I had given my lecture in St. Choiseul, and the little church house was finely packed. The people came from the villages about, trudging over the roads, riding horses and mules, driving in wagons and chariots, with country gentlemen amongst them, and lovely ladies, and bunches of the older children. The choir of the seminary at Bienne helped us, and sang touching songs, and gay ones too, and songs of courage and songs of prayer. It was inspiring. I looked at the patch-work assemblage, the earnest young and the pale and trembling old—many helped by their children to walk into the big room—the maidens wearing the tricolor in profusion, the boys waving flags, and Monsieur Raoul la Fayette de Birot, the owner of the superb chateau over towards La Ferté where each year were held the grand chasse-cours, seated in the front row with madame, splendidly arrayed, while at his side sat the humble chasse-mulet from Briois shrinking at first and fumbling his way to some less conspicuous place, and held back by M. de Birot who spoke up quite loudly:

"Restez. Je vous prie. À present nous sommes tous français, tous amis, Comment! fait-il une difference, quand la patrie est en peril?"

There were shouts of encouragement and approval, and then the crowded hall rose en masse, and sang the Marseillaise. It shook the rafters and went far away through the open windows, and woke the sleeping birds.

Père Antoine introduced me very prettily, very sweetly, and when he took my hand and led me forward to the edge of the stage the cheering was tremendous.

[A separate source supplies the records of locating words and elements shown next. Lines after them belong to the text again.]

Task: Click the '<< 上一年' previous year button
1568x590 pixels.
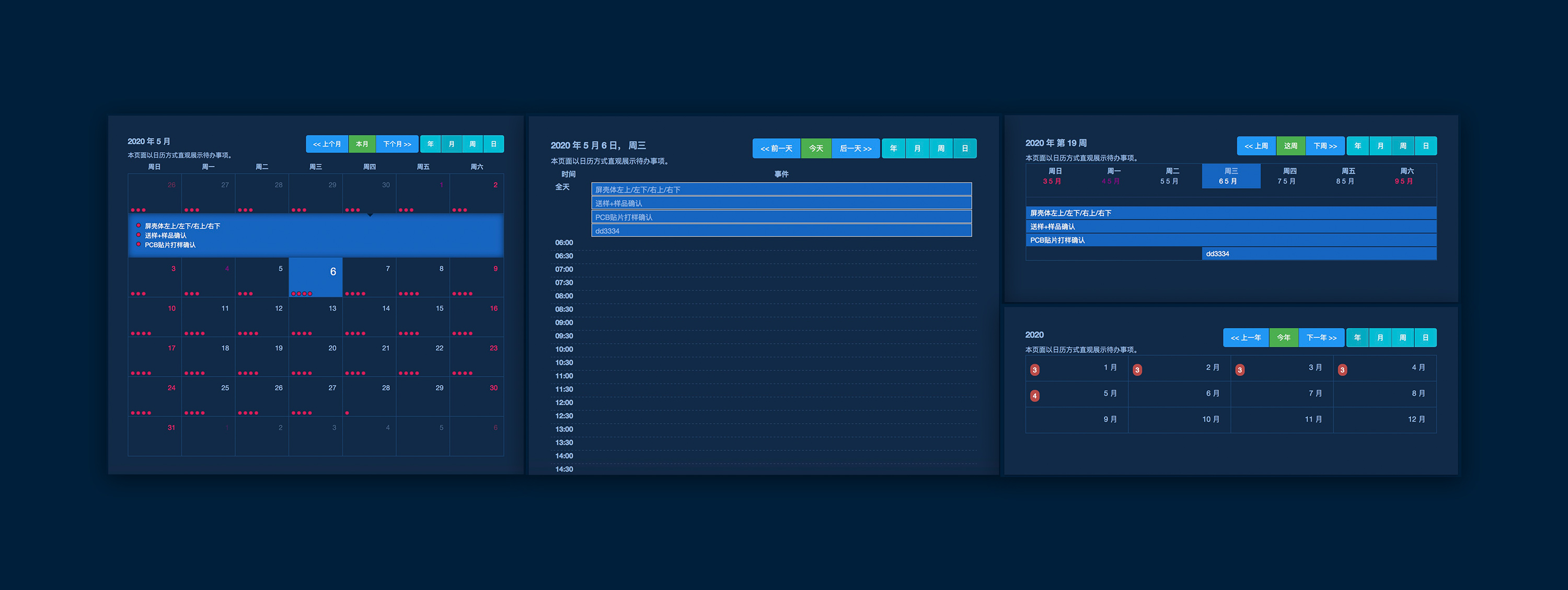Action: (1246, 338)
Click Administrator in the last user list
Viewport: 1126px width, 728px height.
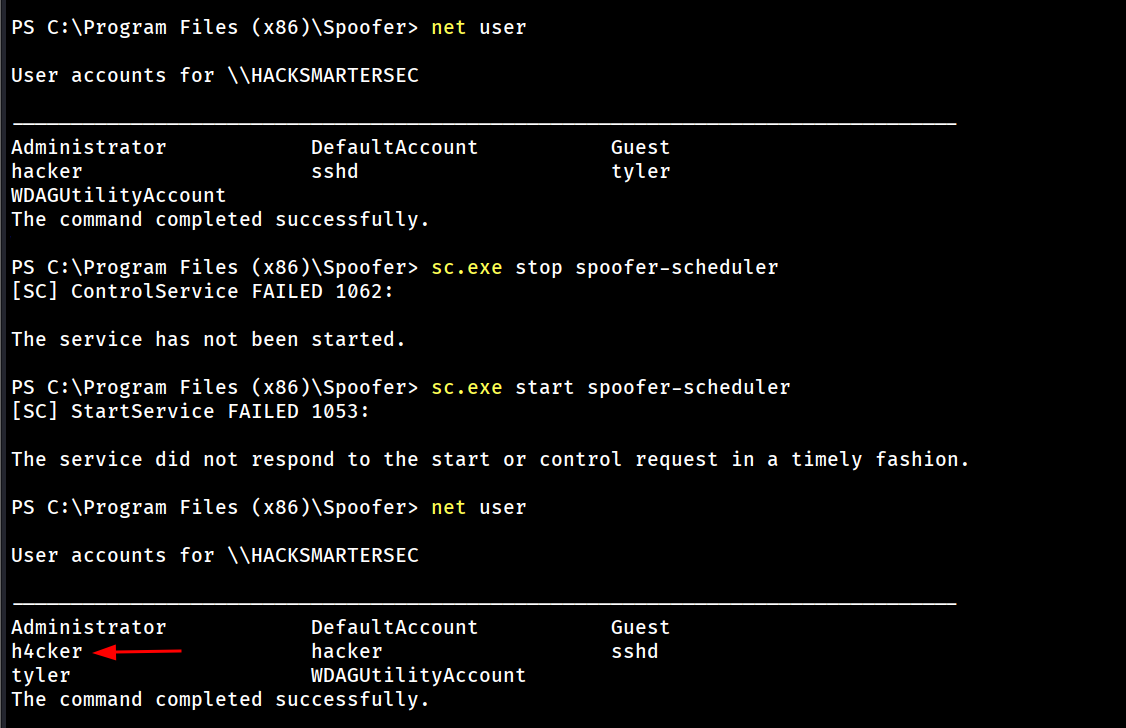tap(89, 628)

I saw Gabrielle, and father and mother, the Capitaine, Privat Deschat, and Père Grandin, all together near the front, and dear sister held her face in her kerchief, because she could not hold back the tears.

I was a little frightened at the beginning, but I found my tongue, and described the scenes in Paris, and what the government was doing and how the troops were being mobilized, and the news of the successful landing of the English reinforcements, and the confidence everywhere, and then I read a part of M. Viviani's speech at the Chamber of Deputies, and closed with a recitation from Bambetta's great oration.

Ah! that was magnificent; I had skill in such things—as what Frenchman has not—and thrilled with emotion, my heart afire with pride and hope and love, I declaimed the blazing lines as though my lips were touched by the same divine flame that had lit those of the great tribune.